**Source extract**
Possibly! It is pretty easy to reproduce... can anyone try?

> Whichever of the three ways are being used to write out the buffers, it 
> is the checkpointer that is responsible for fsyncing them, and that is 
> where your drama is almost certainly occurring. Writing out with one 
> path rather than a different isn't going to change things, unless you 
> change the fsync.

Well, ISTM that the OS does not need to wait for fsync to start writing 
pages if it has received one minute of buffer writes at 50 writes per 
second, some scheduler should start handling the flow somewhere... So if 
bgwriter was to write the buffers is would help, but maybe there is a 
better way.

> Also, are you familiar with checkpoint_completion_target, and what is it
> set to?

The default 0.5. Moving to 0.9 seems to worsen the situation.

-- 
Fabien.



Re: postgresql latency & bgwriter not doing its job

From
Amit Kapila
Date:
On Tue, Aug 26, 2014 at 12:53 PM, Fabien COELHO <coelho@cri.ensmp.fr> wrote:
>
> Given the small flow of updates, I do not think that there should be reason to get that big a write contention between WAL & checkpoint.
>
> If tried with "full_page_write = off" for 500 seconds: same overall behavior, 8.5% of transactions are stuck (instead of 10%). However in details pg_stat_bgwriter is quite different:
>
>   buffers_checkpoint = 13906
>   buffers_clean = 20748
>   buffers_backend = 472
>
> That seems to suggest that bgwriter did some stuff for once, but that did not change much the result in the end. This would imply that my suggestion > to make bgwriter write more would not fix the problem alone.

**Requirements**
Rewrite the paragraph in the bgwriter thread above that begins "If tried with" as a short bulleted list that keeps its main facts.

**Records**
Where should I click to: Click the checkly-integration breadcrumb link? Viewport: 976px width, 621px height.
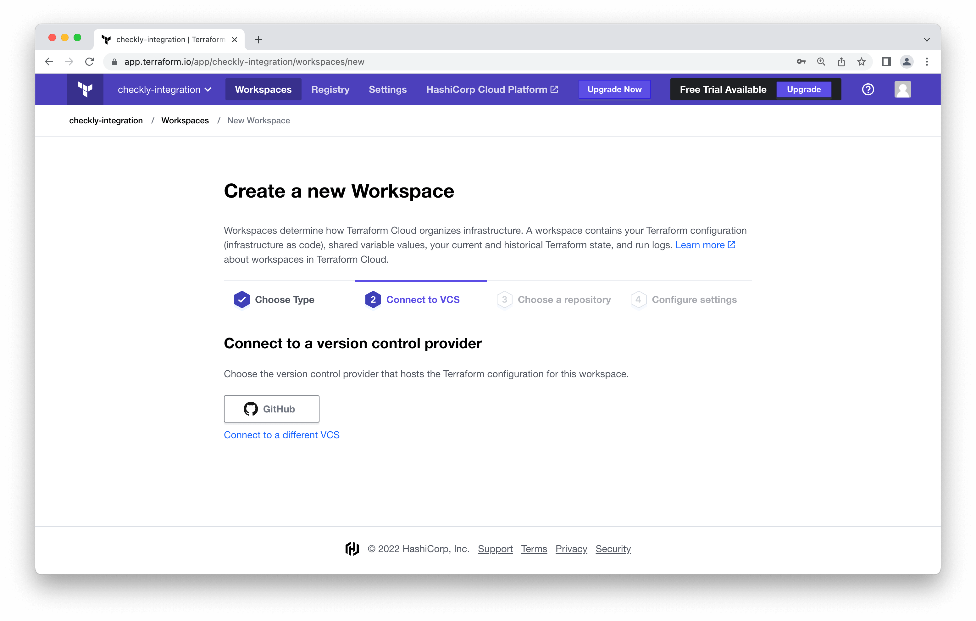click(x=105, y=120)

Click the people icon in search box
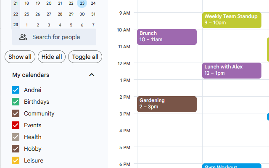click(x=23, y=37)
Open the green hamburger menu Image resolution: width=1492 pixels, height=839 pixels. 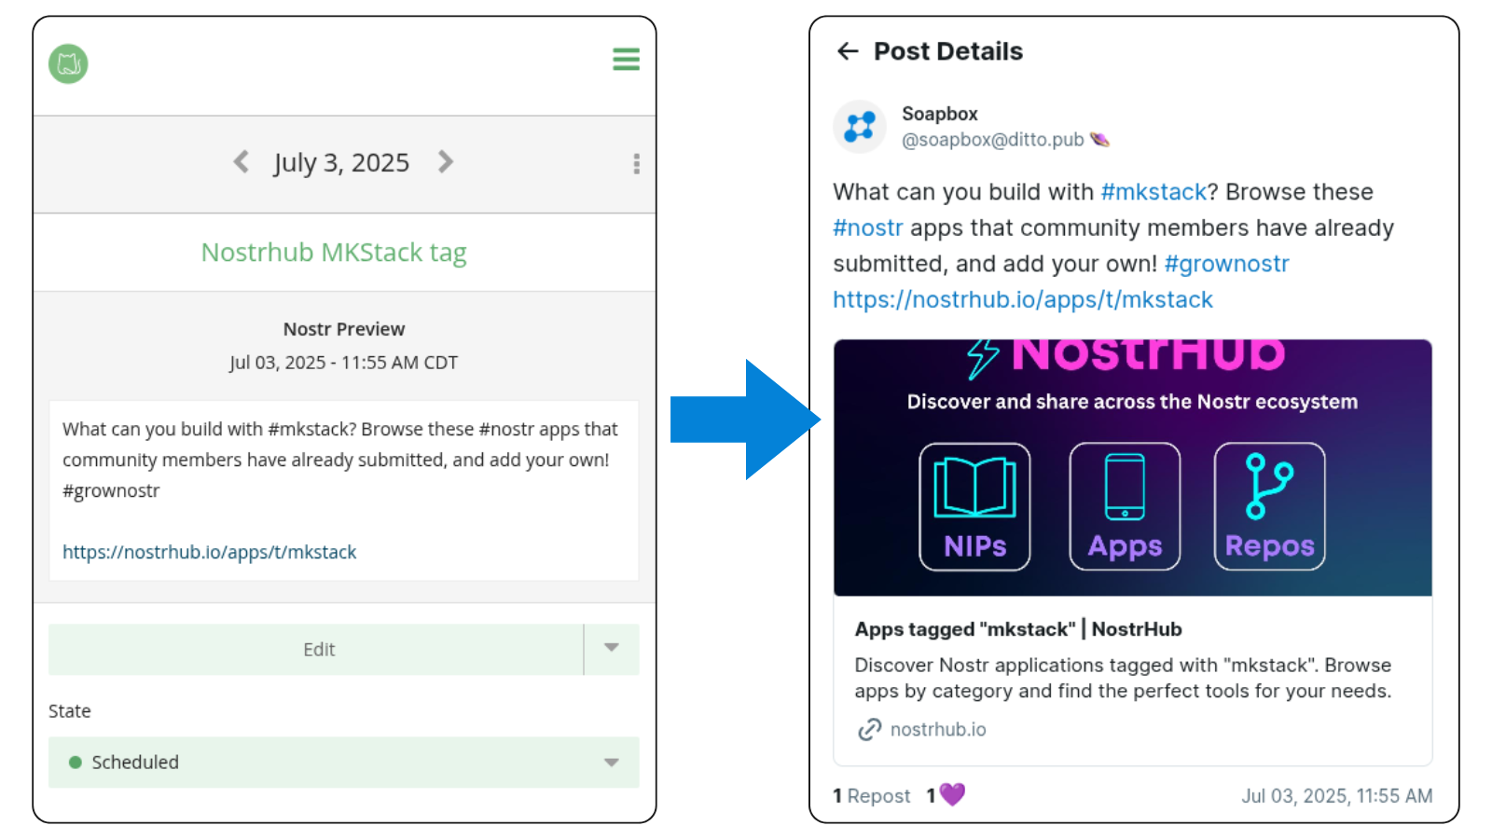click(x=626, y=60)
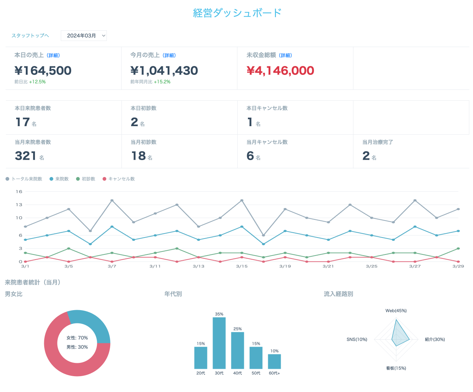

**Solution for this task**
- Test run with "full_page_write = off" for 500 seconds
- Same overall behavior
- 8.5% of transactions stuck, instead of 10%
- pg_stat_bgwriter details quite different